29 Apr 2013

Gunman shoots police outside Italian PM's office

3:05 pm on 29 April 2013

A gunman who shot two police officers and a passerby outside the Italian prime minister's office in Rome has told investigators he was angry with politicians.

The 49 year-old gunman, from the poor southern region of Calabria, told investigators he had planned to attack politicians but had found none within range.

One of the officers was shot in the neck, hitting his spinal cord, and he was in a serious condition, surgeons said. The other was shot in the leg.

Having fired several shots at the police on duty outside the prime minister's office, the man, dressed in a suit, shouted "shoot me, shoot me" to other officers nearby, police said.

The shooting took place as the new government of Prime Minister Enrico Letta was being sworn in at the nearby presidential palace.

Mr Letta, on the right of his centre-left Democratic Party (PD), ended two months of stalemate that followed an inconclusive general election by uniting political rivals in a broad coalition government.

The newly installed prime minister will set out his programme in parliament on Monday, and has said his first task will be to tackle the economy which has contracted for six consecutive quarters and pushed youth unemployment close to 40%.

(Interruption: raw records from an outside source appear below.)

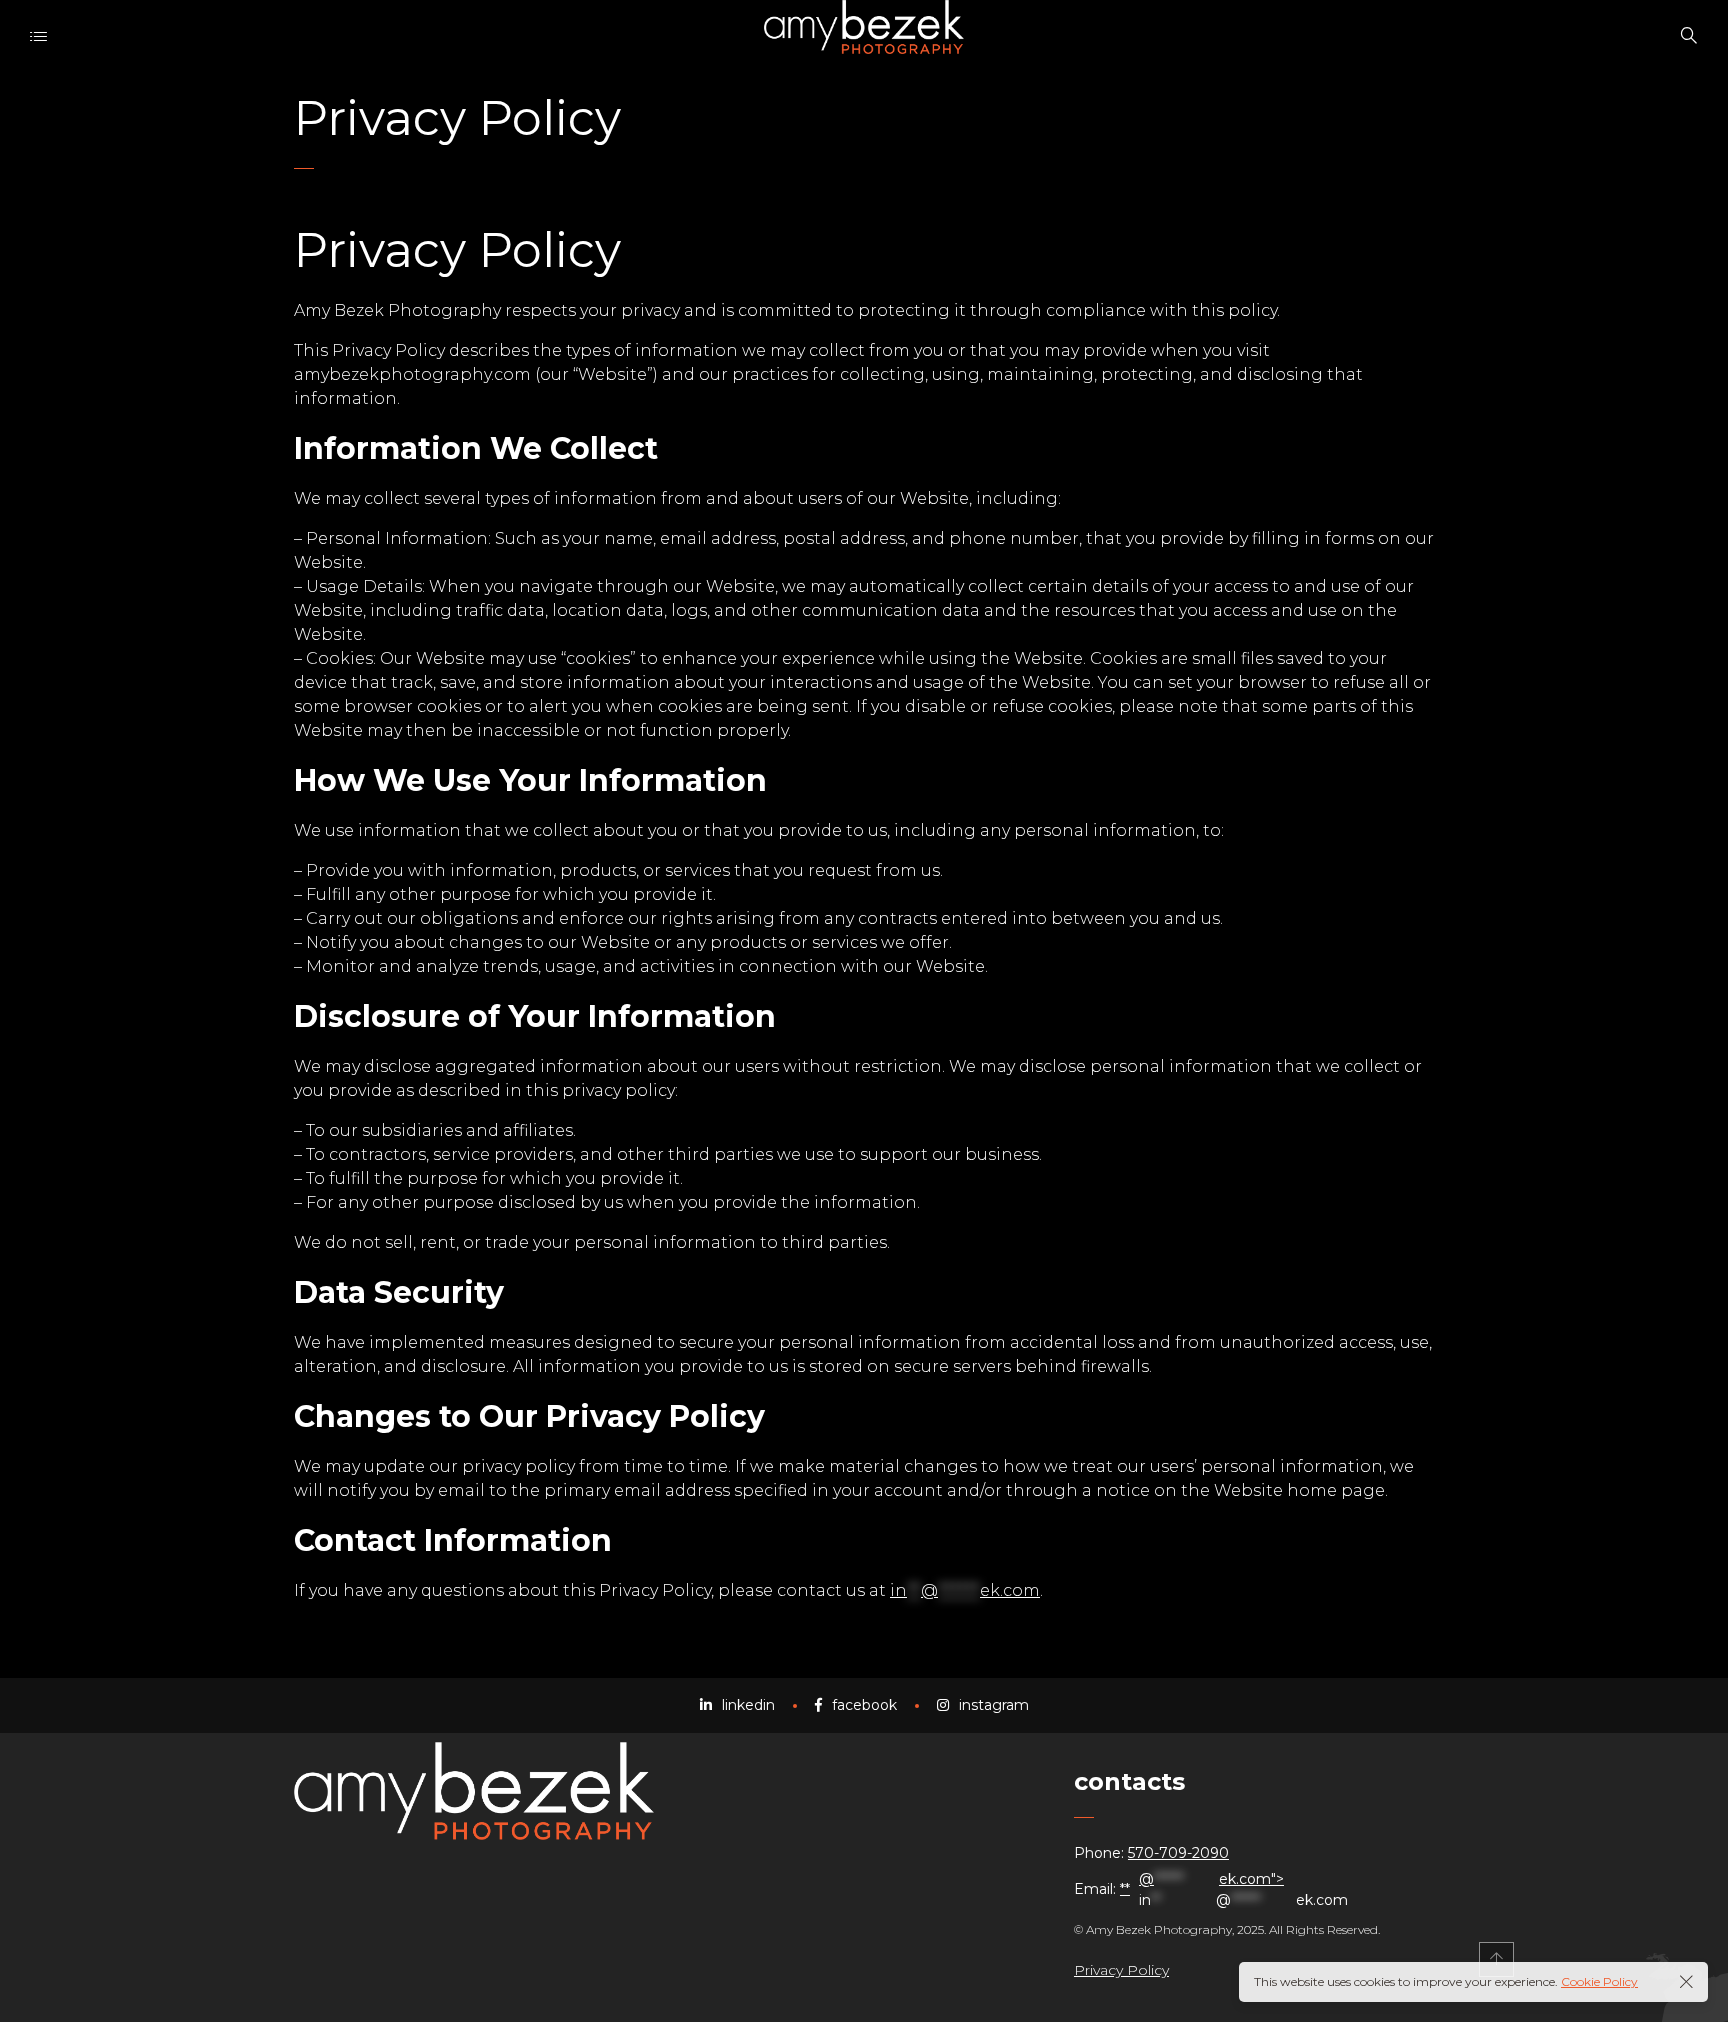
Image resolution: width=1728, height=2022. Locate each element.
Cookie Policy (1599, 1981)
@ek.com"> (1243, 1889)
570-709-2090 (1178, 1853)
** (1125, 1889)
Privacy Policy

Official data this month showed that alongside Italy's 2.7 million officially unemployed in 2012, there were 3 million more who had given up the search for work, a far higher number than in any other EU country.

The gunman's home town of Rosarno has a jobless rate far above the national average and is renowned for the activities of the local mafia, the 'Ndrangheta, and riots by African immigrants paid a pittance to collect the local fruit harvest.